◆ Page text
==*==

A NIGERIAN Christopher Ezeh and two others have been sentenced to 33 years imprisonment by a Cyprus court for their roles in the murder of 25-year-old Nigerian student Walshak Augustine Ngok, whose lifeless body was found in a forest along Haspolat- Tashkent highway.
The two other persons linked to the crime and also sentenced are a Ghanaian Nana Nkansah and a Zimbabwean Wayne Moyo.
Judge Şerife Kâtip of the Lefkosa High Criminal Court on Monday, May 10, sentenced Ezeh, who was the principal suspect, to 27 years in prison for singlehandedly killing his roomate Ngok, while Nkansah and Moyo were given 3 years each for helping to transport his body to the forest.
Court president Nüvit Gazi said on April 19, 2019, Ezeh and Ngok got into a fierce argument over a girl which led to a fight. This resulted in the victim being beaten to a state of unconsciousness and later dumped in the forest.

==*==

◆ Work instruction
Please continue the news report above on the Cyprus court sentencing for Walshak Augustine Ngok's murder, picking up after its last sentence.

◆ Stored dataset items
==*==

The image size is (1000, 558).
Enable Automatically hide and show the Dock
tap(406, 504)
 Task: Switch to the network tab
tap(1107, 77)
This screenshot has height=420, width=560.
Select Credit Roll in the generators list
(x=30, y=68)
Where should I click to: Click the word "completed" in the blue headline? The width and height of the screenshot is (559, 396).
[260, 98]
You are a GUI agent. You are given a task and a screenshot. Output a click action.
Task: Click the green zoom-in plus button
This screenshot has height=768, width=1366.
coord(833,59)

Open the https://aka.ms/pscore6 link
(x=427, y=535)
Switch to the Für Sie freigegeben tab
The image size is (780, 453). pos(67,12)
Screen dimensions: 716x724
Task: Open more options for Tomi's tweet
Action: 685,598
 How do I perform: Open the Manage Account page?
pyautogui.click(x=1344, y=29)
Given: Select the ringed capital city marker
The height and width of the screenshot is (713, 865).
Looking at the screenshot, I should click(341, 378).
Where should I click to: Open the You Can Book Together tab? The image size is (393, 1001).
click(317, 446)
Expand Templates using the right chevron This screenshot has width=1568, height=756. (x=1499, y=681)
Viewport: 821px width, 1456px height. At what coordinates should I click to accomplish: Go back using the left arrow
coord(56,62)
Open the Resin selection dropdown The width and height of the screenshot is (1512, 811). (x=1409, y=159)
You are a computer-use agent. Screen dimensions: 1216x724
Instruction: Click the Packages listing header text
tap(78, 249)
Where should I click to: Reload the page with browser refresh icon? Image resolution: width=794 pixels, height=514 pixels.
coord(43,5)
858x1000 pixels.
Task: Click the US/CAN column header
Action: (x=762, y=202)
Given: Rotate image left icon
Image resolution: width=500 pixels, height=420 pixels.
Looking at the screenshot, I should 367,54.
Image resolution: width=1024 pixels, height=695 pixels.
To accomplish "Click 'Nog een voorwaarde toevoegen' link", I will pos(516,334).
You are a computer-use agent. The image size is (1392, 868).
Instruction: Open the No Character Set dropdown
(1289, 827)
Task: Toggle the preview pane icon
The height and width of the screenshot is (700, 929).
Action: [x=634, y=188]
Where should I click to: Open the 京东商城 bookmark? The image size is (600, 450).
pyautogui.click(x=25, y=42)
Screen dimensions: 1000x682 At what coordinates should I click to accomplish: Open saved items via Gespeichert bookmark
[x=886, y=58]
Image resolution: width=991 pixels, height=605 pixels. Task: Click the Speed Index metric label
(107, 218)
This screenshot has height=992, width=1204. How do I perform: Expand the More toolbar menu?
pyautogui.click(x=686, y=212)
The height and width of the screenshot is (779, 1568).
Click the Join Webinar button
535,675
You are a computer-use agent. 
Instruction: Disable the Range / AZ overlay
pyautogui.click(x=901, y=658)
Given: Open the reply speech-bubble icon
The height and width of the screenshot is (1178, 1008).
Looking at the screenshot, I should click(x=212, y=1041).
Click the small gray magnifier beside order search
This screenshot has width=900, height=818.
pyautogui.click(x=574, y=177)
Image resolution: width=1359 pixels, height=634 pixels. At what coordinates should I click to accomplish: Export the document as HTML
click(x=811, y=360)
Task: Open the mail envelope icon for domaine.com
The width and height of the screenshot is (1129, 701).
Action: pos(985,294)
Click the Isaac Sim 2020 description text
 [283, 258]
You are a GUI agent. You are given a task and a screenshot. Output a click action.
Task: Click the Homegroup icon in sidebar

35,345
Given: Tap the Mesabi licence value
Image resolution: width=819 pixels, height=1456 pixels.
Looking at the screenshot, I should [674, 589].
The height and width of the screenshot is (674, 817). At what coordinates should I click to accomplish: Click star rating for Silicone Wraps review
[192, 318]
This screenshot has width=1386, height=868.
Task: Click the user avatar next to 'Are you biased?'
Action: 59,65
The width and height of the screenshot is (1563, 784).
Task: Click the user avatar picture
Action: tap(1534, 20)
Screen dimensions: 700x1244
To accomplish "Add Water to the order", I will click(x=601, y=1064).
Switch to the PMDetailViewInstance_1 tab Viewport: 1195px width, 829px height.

==*==

◆ Result of the task
“Christopher reportedly beat Walshak Augustine severely which made him unconscious. He dragged him down the stairs of the apartment and took him to the forest area where he dumped him after seeing that he was no longer breathing, instead of going to the hospital,” Gazi told the court.
Ngok is among 100 Nigerians who have lost their lives on the Island of Cyprus and the Nigerians in Diaspora Commission (NIDCOM) last August called for the country to be blacklisted over mysterious deaths occurring there without checks.
Chairman of the Commission Abike Dabiri-Erewa also warned parents to desist from sending their children to the country for studies, saying that Nigeria had no diplomatic ties with Cyprus and most of the courses offered by institutions in the country were unaccredited.
A judge in Kaduna State High Court Justice Amina Ahmad Bello, whose son was Ibrahim Khaleel Bello, died in the country under questionable circumstances, alleging that the vital organs of some of the students killed could have been harvested as her son’s stomach was opened and sutured when his corpse was released.